BE (NYSE: BE) files Form 144 to sell 25,000 common shares on NYSE
Filing Impact
Filing Sentiment
Form Type
144
Rhea-AI Filing Summary
BE submitted a Form 144 notice reporting securities to be sold under Rule 144. The filing lists 25,000 common shares alongside a value figure 7136750.00, an aggregate number 284443868, and an exchange code NYSE with an as of date of 05/07/2026. The filing also lists restricted stock vesting entries of 12,043 (07/25/2019) and 12,957 (07/24/2018).
Positive
- None.
Negative
- None.
Key Figures
Shares listed: 25,000 shares
Numeric value shown: 7136750.00
Aggregate number: 284443868
+4 more
7 metrics
Shares listed
25,000 shares
line showing securities to be sold
Numeric value shown
7136750.00
adjacent to 25,000 shares on filing line
Aggregate number
284443868
shown on same securities line
Filing date / as of
05/07/2026
date associated with securities line
Exchange
NYSE
exchange code listed for the securities
Restricted vesting — 07/25/2019
12,043 shares
Restricted stock vesting under a registered plan
Restricted vesting — 07/24/2018
12,957 shares
Restricted stock vesting under a registered plan
Key Terms
Form 144, Restricted stock vesting, Rule 144
3 terms
Form 144 regulatory
"144: Securities To Be Sold"
Form 144 is a document that investors must file with the government when they plan to sell a large number of shares of a company's stock. It helps ensure transparency so everyone knows how many shares are being sold and when, which can impact the stock's price.
Restricted stock vesting financial
"Restricted stock vesting under a registered plan"

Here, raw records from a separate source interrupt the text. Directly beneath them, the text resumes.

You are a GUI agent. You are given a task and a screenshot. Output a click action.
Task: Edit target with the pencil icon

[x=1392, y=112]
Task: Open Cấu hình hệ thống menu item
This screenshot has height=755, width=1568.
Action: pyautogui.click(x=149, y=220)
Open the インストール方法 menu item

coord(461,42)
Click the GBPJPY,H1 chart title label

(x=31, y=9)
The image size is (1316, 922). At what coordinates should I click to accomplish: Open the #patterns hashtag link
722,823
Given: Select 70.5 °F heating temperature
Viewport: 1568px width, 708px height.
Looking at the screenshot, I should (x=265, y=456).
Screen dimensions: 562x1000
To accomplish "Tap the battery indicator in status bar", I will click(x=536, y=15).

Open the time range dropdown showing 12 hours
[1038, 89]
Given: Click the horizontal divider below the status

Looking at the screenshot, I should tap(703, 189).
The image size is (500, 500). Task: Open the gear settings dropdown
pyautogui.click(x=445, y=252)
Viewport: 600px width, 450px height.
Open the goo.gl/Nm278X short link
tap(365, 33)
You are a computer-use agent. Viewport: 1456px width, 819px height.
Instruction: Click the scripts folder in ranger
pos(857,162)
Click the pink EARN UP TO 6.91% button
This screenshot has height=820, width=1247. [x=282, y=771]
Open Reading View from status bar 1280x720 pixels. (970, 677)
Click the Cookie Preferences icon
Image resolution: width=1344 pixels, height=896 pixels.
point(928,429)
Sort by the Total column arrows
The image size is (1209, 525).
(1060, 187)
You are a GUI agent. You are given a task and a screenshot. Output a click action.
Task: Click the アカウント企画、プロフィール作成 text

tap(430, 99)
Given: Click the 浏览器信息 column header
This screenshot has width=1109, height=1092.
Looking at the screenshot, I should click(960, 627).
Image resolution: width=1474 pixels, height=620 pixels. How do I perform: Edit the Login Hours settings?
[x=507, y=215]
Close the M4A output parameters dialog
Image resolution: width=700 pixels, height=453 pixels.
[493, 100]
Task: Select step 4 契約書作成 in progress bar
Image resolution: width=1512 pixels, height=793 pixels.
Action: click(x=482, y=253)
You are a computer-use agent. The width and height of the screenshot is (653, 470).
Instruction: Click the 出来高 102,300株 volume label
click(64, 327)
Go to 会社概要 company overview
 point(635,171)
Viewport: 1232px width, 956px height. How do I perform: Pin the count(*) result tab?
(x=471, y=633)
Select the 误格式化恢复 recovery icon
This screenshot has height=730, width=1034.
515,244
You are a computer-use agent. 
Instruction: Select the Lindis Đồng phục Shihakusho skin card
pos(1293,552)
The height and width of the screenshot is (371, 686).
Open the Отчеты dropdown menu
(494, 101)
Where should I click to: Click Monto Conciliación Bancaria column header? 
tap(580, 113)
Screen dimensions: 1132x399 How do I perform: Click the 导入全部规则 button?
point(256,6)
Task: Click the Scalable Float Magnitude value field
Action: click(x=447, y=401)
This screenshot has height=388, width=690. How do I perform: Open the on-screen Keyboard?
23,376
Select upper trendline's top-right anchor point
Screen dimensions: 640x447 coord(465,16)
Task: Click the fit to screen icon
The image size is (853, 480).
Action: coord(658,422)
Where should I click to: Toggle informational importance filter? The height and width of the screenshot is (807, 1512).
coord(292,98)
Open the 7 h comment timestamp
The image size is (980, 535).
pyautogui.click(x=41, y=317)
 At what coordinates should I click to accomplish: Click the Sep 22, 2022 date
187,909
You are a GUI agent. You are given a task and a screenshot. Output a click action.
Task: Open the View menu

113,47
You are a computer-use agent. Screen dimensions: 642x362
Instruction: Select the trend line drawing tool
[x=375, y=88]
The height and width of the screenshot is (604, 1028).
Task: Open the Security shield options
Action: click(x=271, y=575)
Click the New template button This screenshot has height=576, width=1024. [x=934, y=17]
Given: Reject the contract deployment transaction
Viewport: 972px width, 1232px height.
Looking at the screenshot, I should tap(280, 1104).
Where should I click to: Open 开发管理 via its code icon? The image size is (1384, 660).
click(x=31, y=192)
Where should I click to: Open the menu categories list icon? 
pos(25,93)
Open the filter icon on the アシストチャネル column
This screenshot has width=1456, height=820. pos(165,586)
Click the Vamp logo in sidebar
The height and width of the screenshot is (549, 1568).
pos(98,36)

Restricted stock vesting is the timetable and conditions under which shares granted to employees or insiders become fully owned and can be sold, typically requiring continued work or meeting performance goals. It matters to investors because large blocks of shares can become tradable at once, which can change share supply and price, and because vesting aligns insiders’ incentives with the company’s long‑term performance—think of it like a timed unlock that both rewards and locks in key people.
Rule 144 regulatory
"Form 144 notice reporting securities to be sold"
Rule 144 is a U.S. securities regulation that sets conditions under which restricted or insider-held shares can be legally resold to the public, such as required holding periods, availability of public information, limits on how much can be sold at once, and certain filing requirements. For investors it matters because it determines when previously locked-up shares can enter the market — like a release valve that can increase supply, affect share price, and signal insider intent.
FAQ
What does BE's Form 144 report?
The Form 144 reports a planned sale of common stock under Rule 144. It lists 25,000 shares, a numeric value 7136750.00, and an exchange code NYSE dated 05/07/2026, plus restricted vesting entries from 2018 and 2019.
Is the dollar amount in BE's Form 144 the proceeds from the sale?
The filing shows a numeric value 7136750.00 on the same line as 25,000 shares, but the document does not explicitly label this figure as proceeds or provide use-of-proceeds language.
Do the listed restricted vesting entries indicate issuer grants?
The entries are labeled "Restricted stock vesting under a registered plan" with the label "Issuer," indicating these share items originated from the issuer under a registered plan on the stated dates.